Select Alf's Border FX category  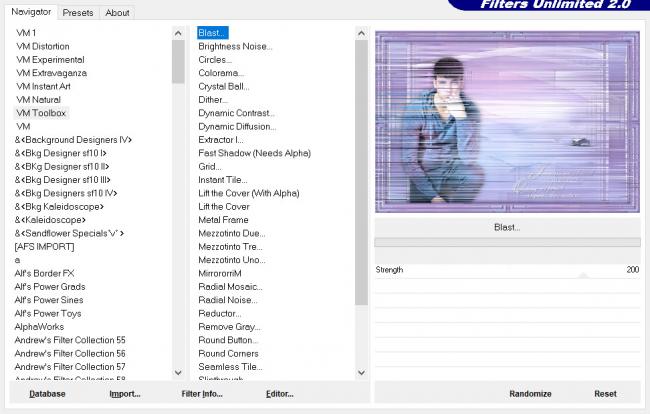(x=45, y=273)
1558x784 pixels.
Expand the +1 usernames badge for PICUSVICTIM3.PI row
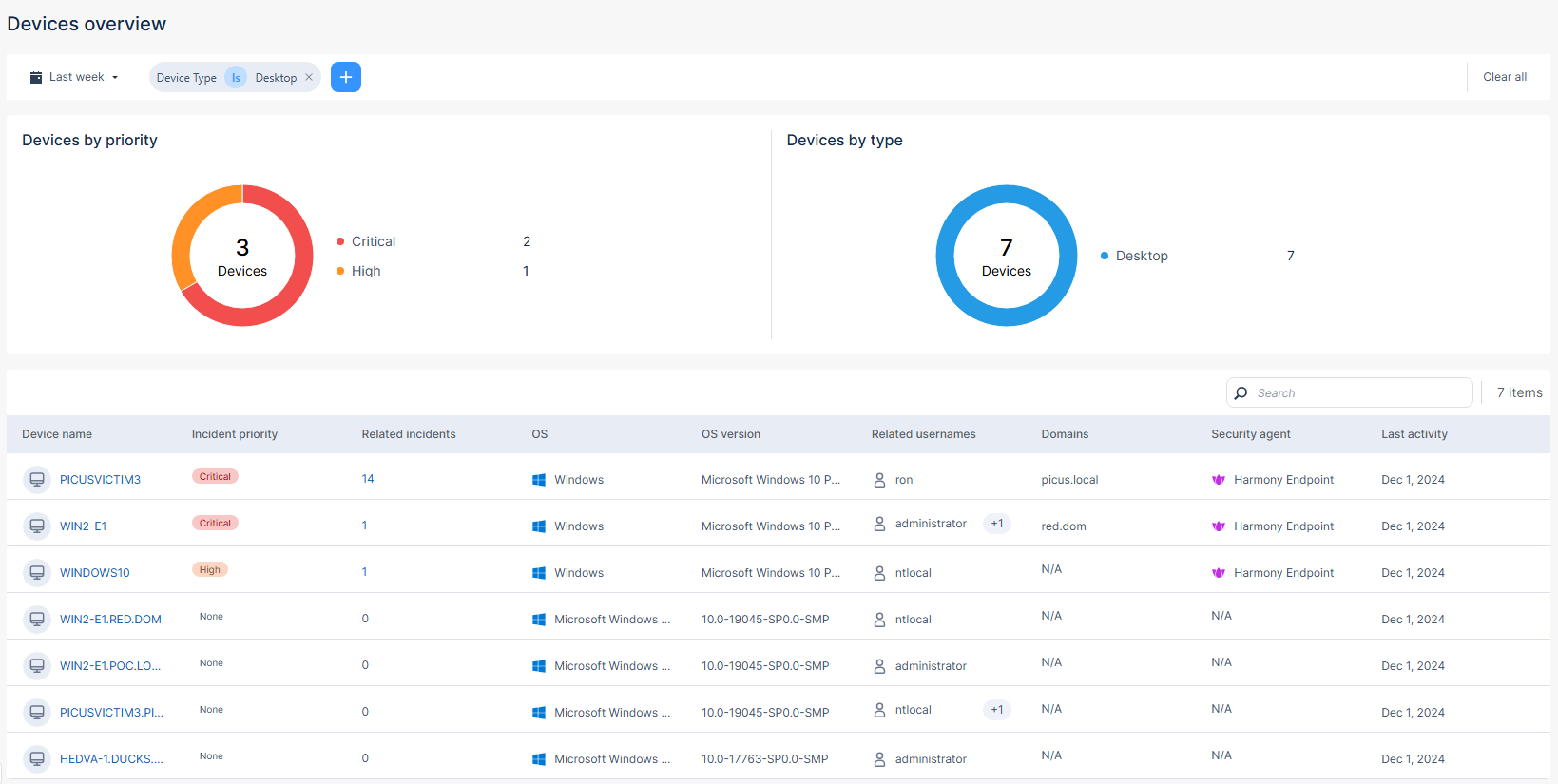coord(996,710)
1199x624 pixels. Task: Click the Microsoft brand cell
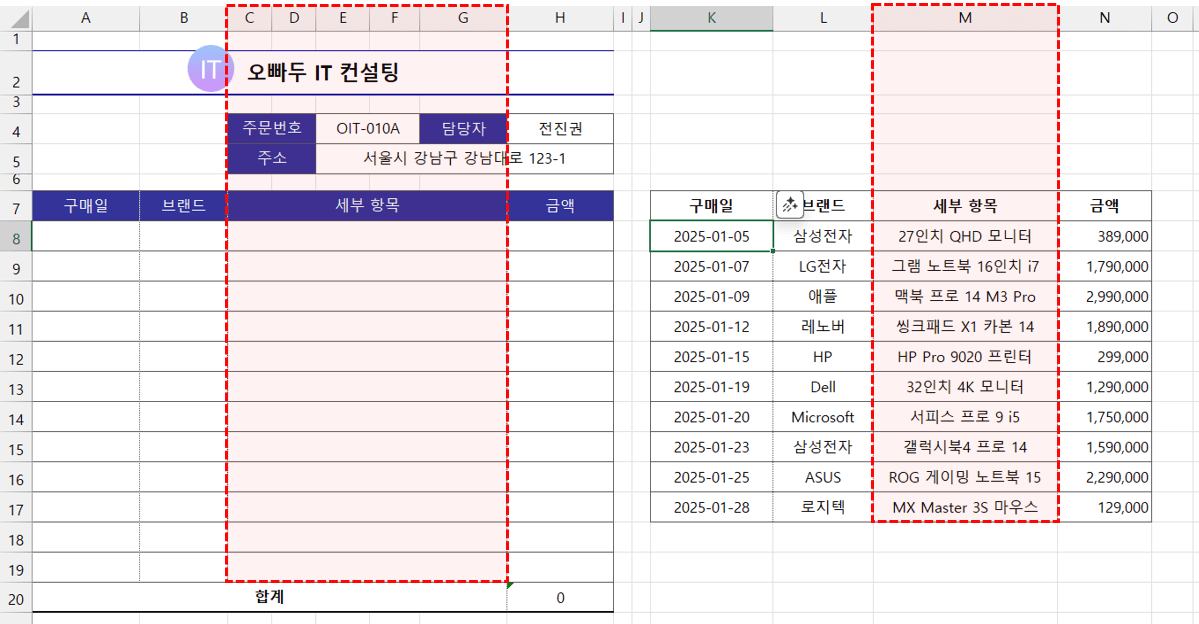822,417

◆ Exercise goal:
Copy out every line of the rows above that contains the string "pixels". Case counts.

◆ Answer to this problem:
1558x784 pixels.
1199x624 pixels. Task: Click the Microsoft brand cell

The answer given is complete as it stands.